## What the task requires
A word-for-word copy of the data, with no images, is the required answer.

## The input
============================================================

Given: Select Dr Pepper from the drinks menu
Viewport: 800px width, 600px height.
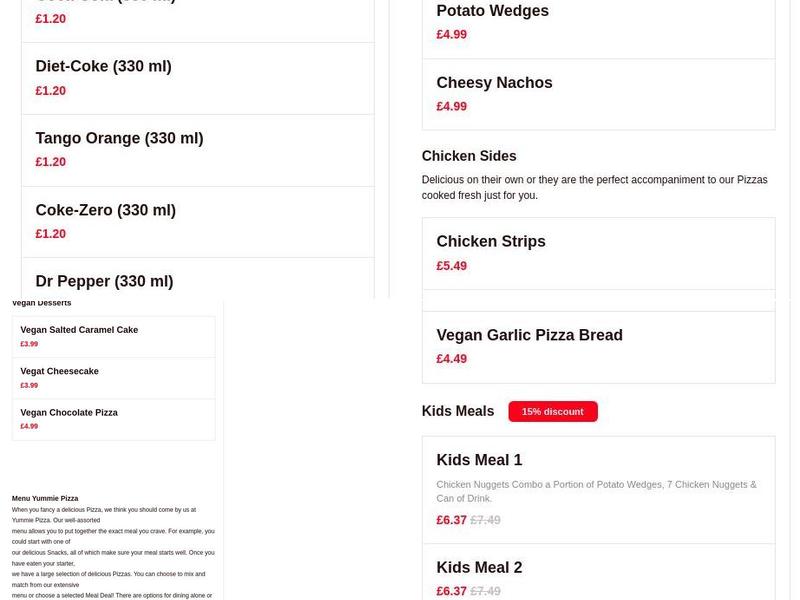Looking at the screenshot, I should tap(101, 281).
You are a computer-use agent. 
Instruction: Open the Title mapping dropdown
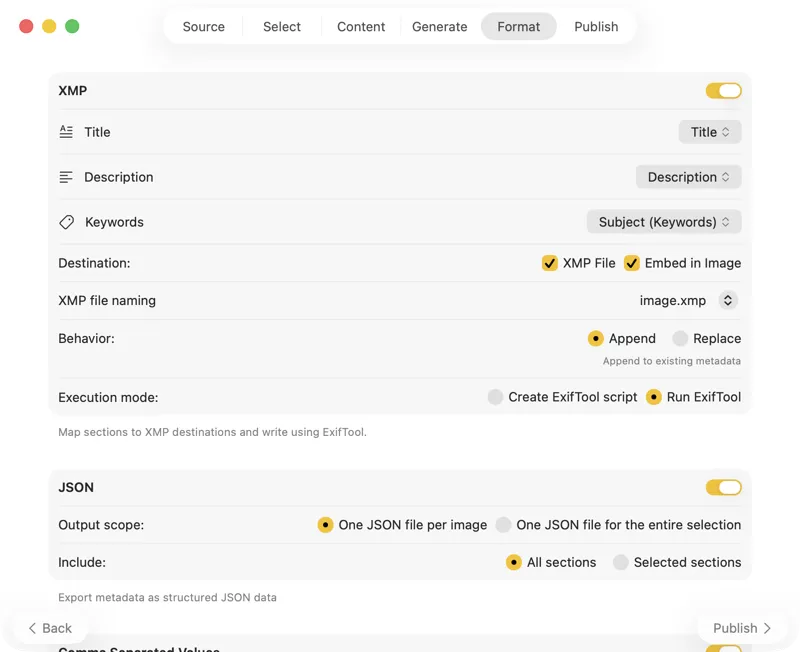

============================================================

## Output for this task
Given: Select Dr Pepper from the drinks menu
Viewport: 800px width, 600px height.
Looking at the screenshot, I should tap(101, 281).
You are a computer-use agent. 
Instruction: Open the Title mapping dropdown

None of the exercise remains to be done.